- _WHAT THE EXERCISE ASKS_:
Restate the records in full, keeping every word as it is.

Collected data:
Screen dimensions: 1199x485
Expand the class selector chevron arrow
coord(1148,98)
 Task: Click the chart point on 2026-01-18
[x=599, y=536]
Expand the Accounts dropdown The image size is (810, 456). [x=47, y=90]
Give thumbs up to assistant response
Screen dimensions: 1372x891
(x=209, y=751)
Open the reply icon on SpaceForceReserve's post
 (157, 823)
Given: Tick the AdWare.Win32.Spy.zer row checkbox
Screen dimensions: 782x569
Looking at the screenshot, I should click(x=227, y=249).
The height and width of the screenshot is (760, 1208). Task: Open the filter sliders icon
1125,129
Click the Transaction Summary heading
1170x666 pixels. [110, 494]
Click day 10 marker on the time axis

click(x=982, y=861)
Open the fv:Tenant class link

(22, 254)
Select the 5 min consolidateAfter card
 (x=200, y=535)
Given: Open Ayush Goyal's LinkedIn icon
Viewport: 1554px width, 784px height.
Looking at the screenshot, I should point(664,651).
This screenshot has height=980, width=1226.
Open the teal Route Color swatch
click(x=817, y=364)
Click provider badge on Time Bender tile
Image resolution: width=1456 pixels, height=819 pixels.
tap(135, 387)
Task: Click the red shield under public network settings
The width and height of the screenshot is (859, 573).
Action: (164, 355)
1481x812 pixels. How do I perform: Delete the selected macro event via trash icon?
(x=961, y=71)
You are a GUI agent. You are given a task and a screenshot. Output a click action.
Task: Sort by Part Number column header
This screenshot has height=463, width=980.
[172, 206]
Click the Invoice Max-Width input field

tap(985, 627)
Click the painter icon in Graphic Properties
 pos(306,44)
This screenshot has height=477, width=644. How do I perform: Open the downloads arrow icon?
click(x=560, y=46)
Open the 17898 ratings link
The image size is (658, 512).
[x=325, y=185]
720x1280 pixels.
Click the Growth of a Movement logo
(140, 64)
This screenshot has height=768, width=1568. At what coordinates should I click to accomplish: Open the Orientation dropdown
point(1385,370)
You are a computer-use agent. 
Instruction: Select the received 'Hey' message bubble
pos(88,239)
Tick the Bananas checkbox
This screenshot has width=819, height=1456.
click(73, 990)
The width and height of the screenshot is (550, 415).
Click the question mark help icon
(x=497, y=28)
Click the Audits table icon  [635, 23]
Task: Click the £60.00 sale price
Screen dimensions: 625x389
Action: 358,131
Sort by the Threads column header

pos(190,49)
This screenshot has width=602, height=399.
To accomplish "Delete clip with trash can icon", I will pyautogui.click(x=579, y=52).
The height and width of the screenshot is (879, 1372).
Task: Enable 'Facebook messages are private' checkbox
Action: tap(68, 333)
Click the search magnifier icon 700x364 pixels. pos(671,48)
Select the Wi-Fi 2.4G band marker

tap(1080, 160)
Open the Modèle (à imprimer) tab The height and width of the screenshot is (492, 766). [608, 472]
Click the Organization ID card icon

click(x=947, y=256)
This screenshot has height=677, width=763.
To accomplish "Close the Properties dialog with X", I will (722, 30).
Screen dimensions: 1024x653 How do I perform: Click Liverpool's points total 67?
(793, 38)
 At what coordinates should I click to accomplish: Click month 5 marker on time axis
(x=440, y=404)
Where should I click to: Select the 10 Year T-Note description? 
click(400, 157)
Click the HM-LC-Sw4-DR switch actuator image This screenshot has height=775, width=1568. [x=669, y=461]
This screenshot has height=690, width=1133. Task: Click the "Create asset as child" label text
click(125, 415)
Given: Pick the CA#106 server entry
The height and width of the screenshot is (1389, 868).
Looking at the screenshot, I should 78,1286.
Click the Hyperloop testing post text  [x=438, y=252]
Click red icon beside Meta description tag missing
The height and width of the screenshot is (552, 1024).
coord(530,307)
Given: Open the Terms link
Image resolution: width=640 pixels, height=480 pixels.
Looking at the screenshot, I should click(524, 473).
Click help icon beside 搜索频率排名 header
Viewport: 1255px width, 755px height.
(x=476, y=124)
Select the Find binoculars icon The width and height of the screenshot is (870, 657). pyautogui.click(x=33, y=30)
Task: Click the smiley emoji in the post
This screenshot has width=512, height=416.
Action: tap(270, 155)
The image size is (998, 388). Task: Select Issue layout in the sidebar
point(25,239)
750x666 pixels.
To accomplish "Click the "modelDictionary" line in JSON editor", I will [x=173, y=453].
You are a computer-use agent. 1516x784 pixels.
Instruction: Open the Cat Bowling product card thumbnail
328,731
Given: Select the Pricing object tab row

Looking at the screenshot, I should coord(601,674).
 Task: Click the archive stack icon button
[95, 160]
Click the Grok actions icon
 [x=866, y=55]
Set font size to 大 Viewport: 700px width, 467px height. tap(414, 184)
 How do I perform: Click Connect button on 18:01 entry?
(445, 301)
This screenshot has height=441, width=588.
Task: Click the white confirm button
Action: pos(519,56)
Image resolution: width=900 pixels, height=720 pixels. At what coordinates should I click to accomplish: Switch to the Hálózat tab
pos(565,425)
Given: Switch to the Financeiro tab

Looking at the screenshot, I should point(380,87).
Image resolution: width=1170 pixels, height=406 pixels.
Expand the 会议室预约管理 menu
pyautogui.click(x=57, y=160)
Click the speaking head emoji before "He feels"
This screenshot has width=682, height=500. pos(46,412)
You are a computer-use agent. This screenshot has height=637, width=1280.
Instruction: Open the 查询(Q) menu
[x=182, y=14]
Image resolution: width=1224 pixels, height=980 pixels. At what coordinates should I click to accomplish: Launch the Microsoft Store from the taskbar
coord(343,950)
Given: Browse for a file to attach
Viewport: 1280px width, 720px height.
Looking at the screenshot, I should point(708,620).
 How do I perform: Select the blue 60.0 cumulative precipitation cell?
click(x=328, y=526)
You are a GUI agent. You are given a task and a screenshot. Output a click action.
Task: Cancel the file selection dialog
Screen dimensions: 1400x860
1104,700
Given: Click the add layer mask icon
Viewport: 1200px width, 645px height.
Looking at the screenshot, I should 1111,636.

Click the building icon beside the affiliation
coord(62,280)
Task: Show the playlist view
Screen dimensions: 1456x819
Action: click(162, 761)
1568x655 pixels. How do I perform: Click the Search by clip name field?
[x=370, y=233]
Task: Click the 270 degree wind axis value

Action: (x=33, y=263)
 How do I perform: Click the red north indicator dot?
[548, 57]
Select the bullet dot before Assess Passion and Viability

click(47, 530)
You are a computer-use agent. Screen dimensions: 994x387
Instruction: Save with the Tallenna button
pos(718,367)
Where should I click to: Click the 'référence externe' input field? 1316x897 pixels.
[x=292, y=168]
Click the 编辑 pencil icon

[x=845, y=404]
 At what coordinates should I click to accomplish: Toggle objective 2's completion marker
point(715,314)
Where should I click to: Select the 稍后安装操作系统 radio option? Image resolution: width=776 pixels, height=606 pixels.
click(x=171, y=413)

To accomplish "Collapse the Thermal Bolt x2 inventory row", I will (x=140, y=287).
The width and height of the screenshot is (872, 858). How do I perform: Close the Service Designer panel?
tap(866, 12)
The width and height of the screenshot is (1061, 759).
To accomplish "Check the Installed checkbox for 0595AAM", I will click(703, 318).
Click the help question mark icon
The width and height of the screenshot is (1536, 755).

- _ANSWER TO THIS PROBLEM_:
Screen dimensions: 1199x485
Expand the class selector chevron arrow
coord(1148,98)
 Task: Click the chart point on 2026-01-18
[x=599, y=536]
Expand the Accounts dropdown The image size is (810, 456). [x=47, y=90]
Give thumbs up to assistant response
Screen dimensions: 1372x891
(x=209, y=751)
Open the reply icon on SpaceForceReserve's post
 (157, 823)
Given: Tick the AdWare.Win32.Spy.zer row checkbox
Screen dimensions: 782x569
Looking at the screenshot, I should click(x=227, y=249).
The height and width of the screenshot is (760, 1208). Task: Open the filter sliders icon
1125,129
Click the Transaction Summary heading
1170x666 pixels. [110, 494]
Click day 10 marker on the time axis

click(x=982, y=861)
Open the fv:Tenant class link

(22, 254)
Select the 5 min consolidateAfter card
 (x=200, y=535)
Given: Open Ayush Goyal's LinkedIn icon
Viewport: 1554px width, 784px height.
Looking at the screenshot, I should point(664,651).
This screenshot has height=980, width=1226.
Open the teal Route Color swatch
click(x=817, y=364)
Click provider badge on Time Bender tile
Image resolution: width=1456 pixels, height=819 pixels.
tap(135, 387)
Task: Click the red shield under public network settings
The width and height of the screenshot is (859, 573).
Action: (164, 355)
1481x812 pixels. How do I perform: Delete the selected macro event via trash icon?
(x=961, y=71)
You are a GUI agent. You are given a task and a screenshot. Output a click action.
Task: Sort by Part Number column header
This screenshot has height=463, width=980.
[172, 206]
Click the Invoice Max-Width input field

tap(985, 627)
Click the painter icon in Graphic Properties
 pos(306,44)
This screenshot has height=477, width=644. How do I perform: Open the downloads arrow icon?
click(x=560, y=46)
Open the 17898 ratings link
The image size is (658, 512).
[x=325, y=185]
720x1280 pixels.
Click the Growth of a Movement logo
(140, 64)
This screenshot has height=768, width=1568. At what coordinates should I click to accomplish: Open the Orientation dropdown
point(1385,370)
You are a computer-use agent. 
Instruction: Select the received 'Hey' message bubble
pos(88,239)
Tick the Bananas checkbox
This screenshot has width=819, height=1456.
click(73, 990)
The width and height of the screenshot is (550, 415).
Click the question mark help icon
(x=497, y=28)
Click the Audits table icon  [635, 23]
Task: Click the £60.00 sale price
Screen dimensions: 625x389
Action: 358,131
Sort by the Threads column header

pos(190,49)
This screenshot has width=602, height=399.
To accomplish "Delete clip with trash can icon", I will pyautogui.click(x=579, y=52).
The height and width of the screenshot is (879, 1372).
Task: Enable 'Facebook messages are private' checkbox
Action: tap(68, 333)
Click the search magnifier icon 700x364 pixels. pos(671,48)
Select the Wi-Fi 2.4G band marker

tap(1080, 160)
Open the Modèle (à imprimer) tab The height and width of the screenshot is (492, 766). [608, 472]
Click the Organization ID card icon

click(x=947, y=256)
This screenshot has height=677, width=763.
To accomplish "Close the Properties dialog with X", I will (722, 30).
Screen dimensions: 1024x653 How do I perform: Click Liverpool's points total 67?
(793, 38)
 At what coordinates should I click to accomplish: Click month 5 marker on time axis
(x=440, y=404)
Where should I click to: Select the 10 Year T-Note description? 
click(400, 157)
Click the HM-LC-Sw4-DR switch actuator image This screenshot has height=775, width=1568. [x=669, y=461]
This screenshot has height=690, width=1133. Task: Click the "Create asset as child" label text
click(125, 415)
Given: Pick the CA#106 server entry
The height and width of the screenshot is (1389, 868).
Looking at the screenshot, I should 78,1286.
Click the Hyperloop testing post text  [x=438, y=252]
Click red icon beside Meta description tag missing
The height and width of the screenshot is (552, 1024).
coord(530,307)
Given: Open the Terms link
Image resolution: width=640 pixels, height=480 pixels.
Looking at the screenshot, I should click(524, 473).
Click help icon beside 搜索频率排名 header
Viewport: 1255px width, 755px height.
(x=476, y=124)
Select the Find binoculars icon The width and height of the screenshot is (870, 657). pyautogui.click(x=33, y=30)
Task: Click the smiley emoji in the post
This screenshot has width=512, height=416.
Action: tap(270, 155)
The image size is (998, 388). Task: Select Issue layout in the sidebar
point(25,239)
750x666 pixels.
To accomplish "Click the "modelDictionary" line in JSON editor", I will [x=173, y=453].
You are a computer-use agent. 1516x784 pixels.
Instruction: Open the Cat Bowling product card thumbnail
328,731
Given: Select the Pricing object tab row

Looking at the screenshot, I should coord(601,674).
 Task: Click the archive stack icon button
[95, 160]
Click the Grok actions icon
 [x=866, y=55]
Set font size to 大 Viewport: 700px width, 467px height. tap(414, 184)
 How do I perform: Click Connect button on 18:01 entry?
(445, 301)
This screenshot has height=441, width=588.
Task: Click the white confirm button
Action: pos(519,56)
Image resolution: width=900 pixels, height=720 pixels. At what coordinates should I click to accomplish: Switch to the Hálózat tab
pos(565,425)
Given: Switch to the Financeiro tab

Looking at the screenshot, I should point(380,87).
Image resolution: width=1170 pixels, height=406 pixels.
Expand the 会议室预约管理 menu
pyautogui.click(x=57, y=160)
Click the speaking head emoji before "He feels"
This screenshot has width=682, height=500. pos(46,412)
You are a computer-use agent. This screenshot has height=637, width=1280.
Instruction: Open the 查询(Q) menu
[x=182, y=14]
Image resolution: width=1224 pixels, height=980 pixels. At what coordinates should I click to accomplish: Launch the Microsoft Store from the taskbar
coord(343,950)
Given: Browse for a file to attach
Viewport: 1280px width, 720px height.
Looking at the screenshot, I should point(708,620).
 How do I perform: Select the blue 60.0 cumulative precipitation cell?
click(x=328, y=526)
You are a GUI agent. You are given a task and a screenshot. Output a click action.
Task: Cancel the file selection dialog
Screen dimensions: 1400x860
1104,700
Given: Click the add layer mask icon
Viewport: 1200px width, 645px height.
Looking at the screenshot, I should 1111,636.

Click the building icon beside the affiliation
coord(62,280)
Task: Show the playlist view
Screen dimensions: 1456x819
Action: click(162, 761)
1568x655 pixels. How do I perform: Click the Search by clip name field?
[x=370, y=233]
Task: Click the 270 degree wind axis value

Action: (x=33, y=263)
 How do I perform: Click the red north indicator dot?
[548, 57]
Select the bullet dot before Assess Passion and Viability

click(47, 530)
You are a computer-use agent. Screen dimensions: 994x387
Instruction: Save with the Tallenna button
pos(718,367)
Where should I click to: Click the 'référence externe' input field? 1316x897 pixels.
[x=292, y=168]
Click the 编辑 pencil icon

[x=845, y=404]
 At what coordinates should I click to accomplish: Toggle objective 2's completion marker
point(715,314)
Where should I click to: Select the 稍后安装操作系统 radio option? Image resolution: width=776 pixels, height=606 pixels.
click(x=171, y=413)

To accomplish "Collapse the Thermal Bolt x2 inventory row", I will (x=140, y=287).
The width and height of the screenshot is (872, 858). How do I perform: Close the Service Designer panel?
tap(866, 12)
The width and height of the screenshot is (1061, 759).
To accomplish "Check the Installed checkbox for 0595AAM", I will click(703, 318).
Click the help question mark icon
The width and height of the screenshot is (1536, 755).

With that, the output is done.